Вскоре организовалась еще одна. Затем — еще и еще…
Заговор — это необязательно одеяла на окнах, зашитая за подкладку шифровка, надписи кровью на пергаменте и пистолет, замаскированный под авторучку. Залог любого успешного заговора и любой тайной организации — полное и взаимное доверие ее членов. Доверительные отношения между заговорщиками возникли сразу же.
Вычищать скверну законными методами оказалось нереально — та же «внутренняя безопасность» во всех без исключения силовых структурах занимается, как правило, только теми, на кого укажет пальцем начальство. К тому же корпоративная солидарность, продажность судов и самое главное — низменные шкурные интересы российского чиновничества не оставляли никаких шансов для честной борьбы. И потому Дугин практиковал способы куда более радикальные, вплоть до физического уничтожения наиболее ярых коррупционеров. Точечные удары вызывали у тех естественный страх, количество загадочных самоубийств среди них росло, и многие догадывались, что эти самоубийства далеко не случайны. Слухи о некой тайной организации, этаком «ордене меченосцев», безжалостном и беспощадном, росли и ширились, причем не только в Москве, но и на периферии. Корпус продажных чиновников просто не знал, с какой стороны ждать удара и в какой именно момент этот удар последует. Что, в свою очередь, становилось не меньшим поводом для страха, чем сами акции.

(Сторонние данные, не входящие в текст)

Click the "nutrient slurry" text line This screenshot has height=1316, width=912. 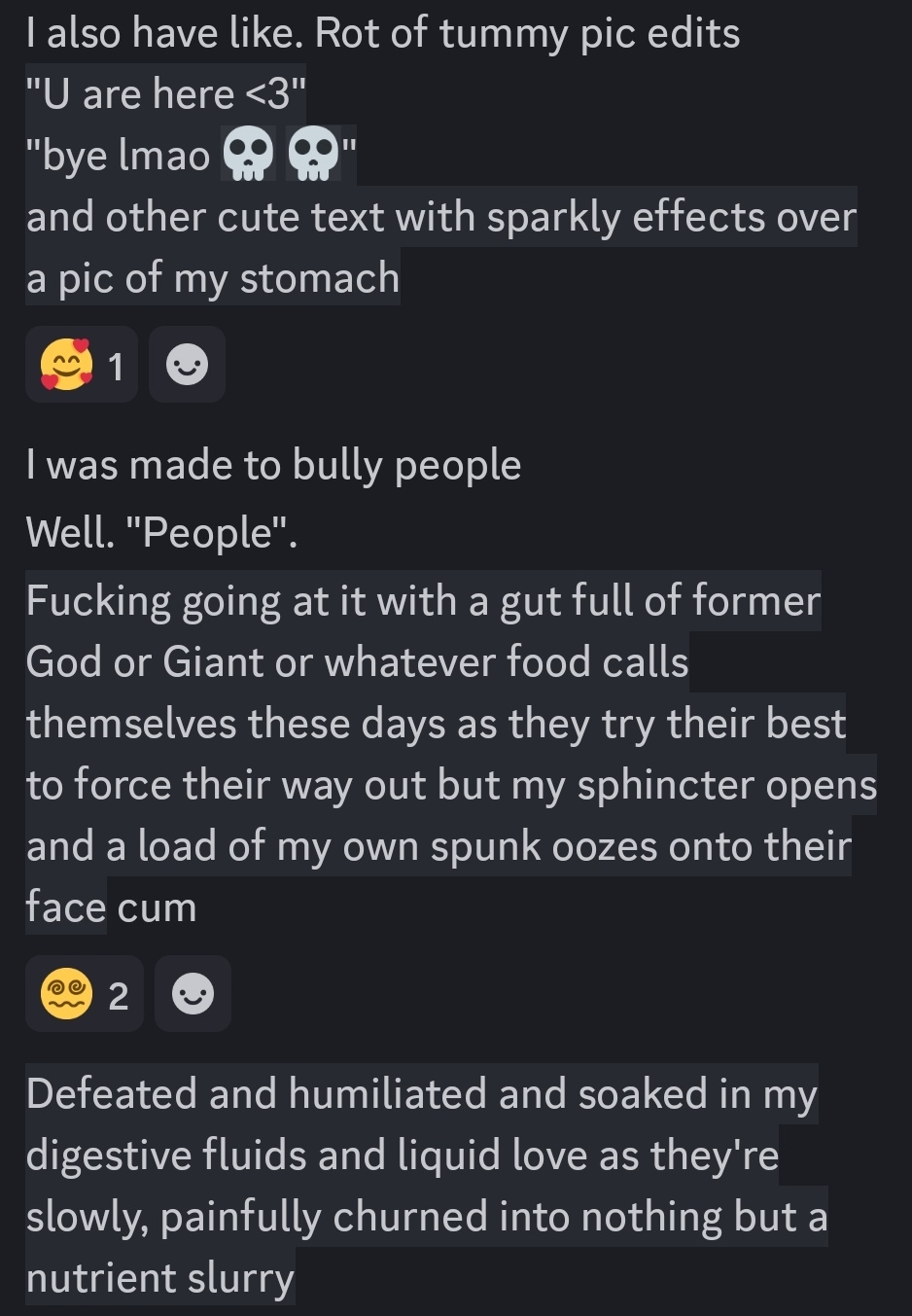(x=160, y=1278)
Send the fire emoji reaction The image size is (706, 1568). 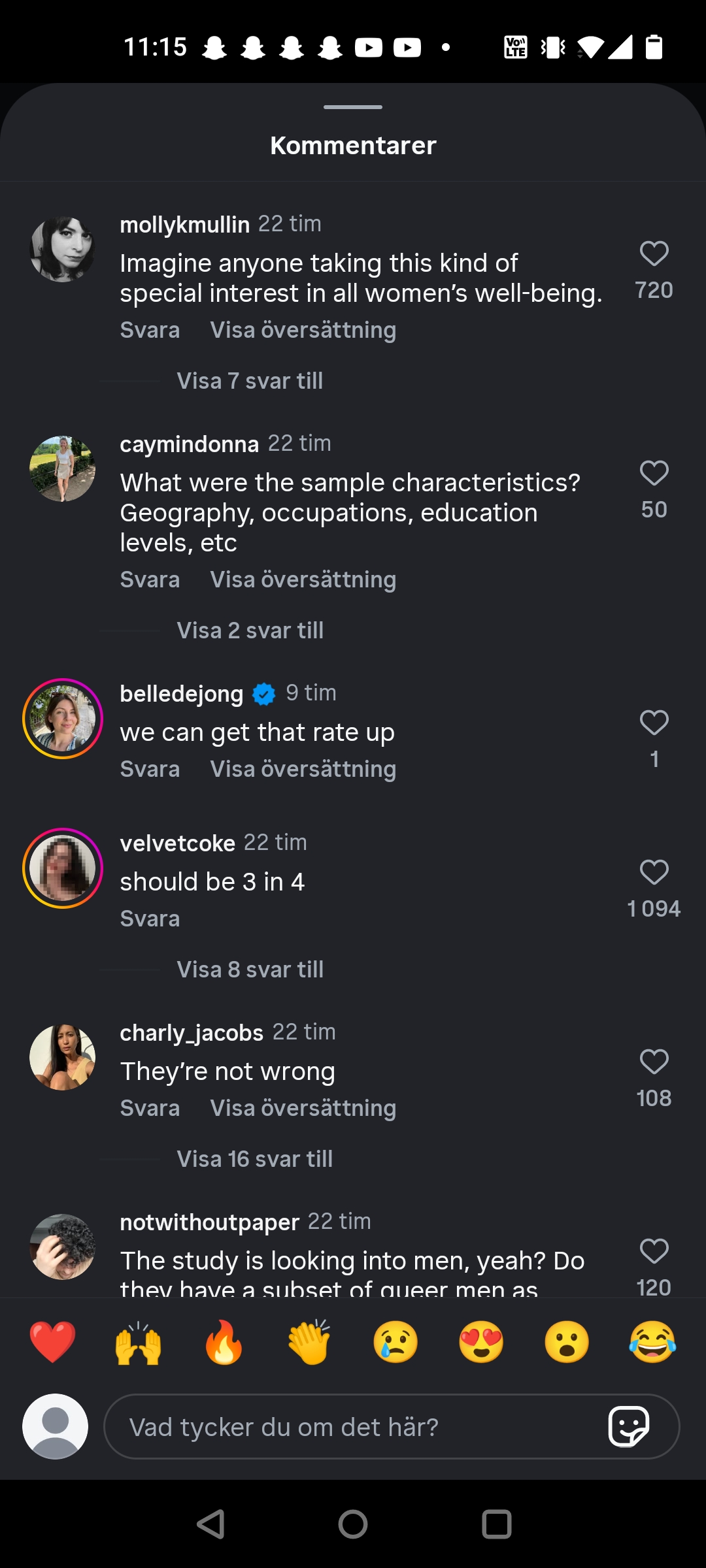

Сколько людей входило в тайную структуру и на сколь высоких этажах власти эти люди сидели, знал один лишь Дугин. Даже в случае провала одной из «пятерок» структура теряла лишь одно звено, да и то ненадолго — как известно, у акулы вместо сточенного ряда зубов очень быстро вырастают новые.
Самому же Андрею Ларину, бывшему наро-фоминскому оперативнику, бывшему заключенному ментовской зоны «Красная шапочка», бежавшему оттуда не без помощи Дугина, отводилась в законспирированной системе роль этакого «боевого копья». И, как догадывался Андрей, далеко не единственного. Таких «копий» у Дугина наверняка было несколько. Пластическая операция до неузнаваемости изменила лицо бывшего наро-фоминского опера — случайного провала можно было не опасаться. Жизненного опыта Андрею было не занимать. Он умел быстро ориентироваться в самых сложных ситуациях. Природного артистизма — чтобы убедительно разыграть любую нужную роль, от посыльного до полномочного представителя президента — тоже. Профессиональные навыки естественно были на высоте. Все, причастные к тайной антикоррупционной структуре, проходили занятия по стрельбе, спецвождению, безопасности в Интернете и даже прикладной химии…
Павел Игнатьевич прошел по палубе водного трамвайчика и опустился на сиденье рядом с Лариным.
— Ну что, вредитель? — поинтересовался он.
— Ну почему же так сразу и вредитель? — пожал плечами Ларин.
— А потому, что не сумел все тихо сделать. Не мог без стрельбы в центре города, прыжков из окна и езды по пешеходному мосту обойтись?
— Так получилось. Честно говоря, не думал, что в кабинете психоаналитика может стоять камера наблюдения. Там же о самых сокровенных вещах не последние в нашей стране люди говорят.
— Вот именно за этими сокровенными вещами я тебя туда и послал, — недовольно проговорил Дугин. — Хорошего агента не должно быть видно и слышно. Он, как призрак, сквозь стены проходит, в зеркале не отражается, камерами не фиксируется и исчезает бесследно. Это ты должен усвоить.
— Кое-что из этого и я умею делать, — проговорил Ларин. — То, за чем вы меня посылали, добыл, — он передал Павлу Игнатьевичу диктофон и вернул фотографию.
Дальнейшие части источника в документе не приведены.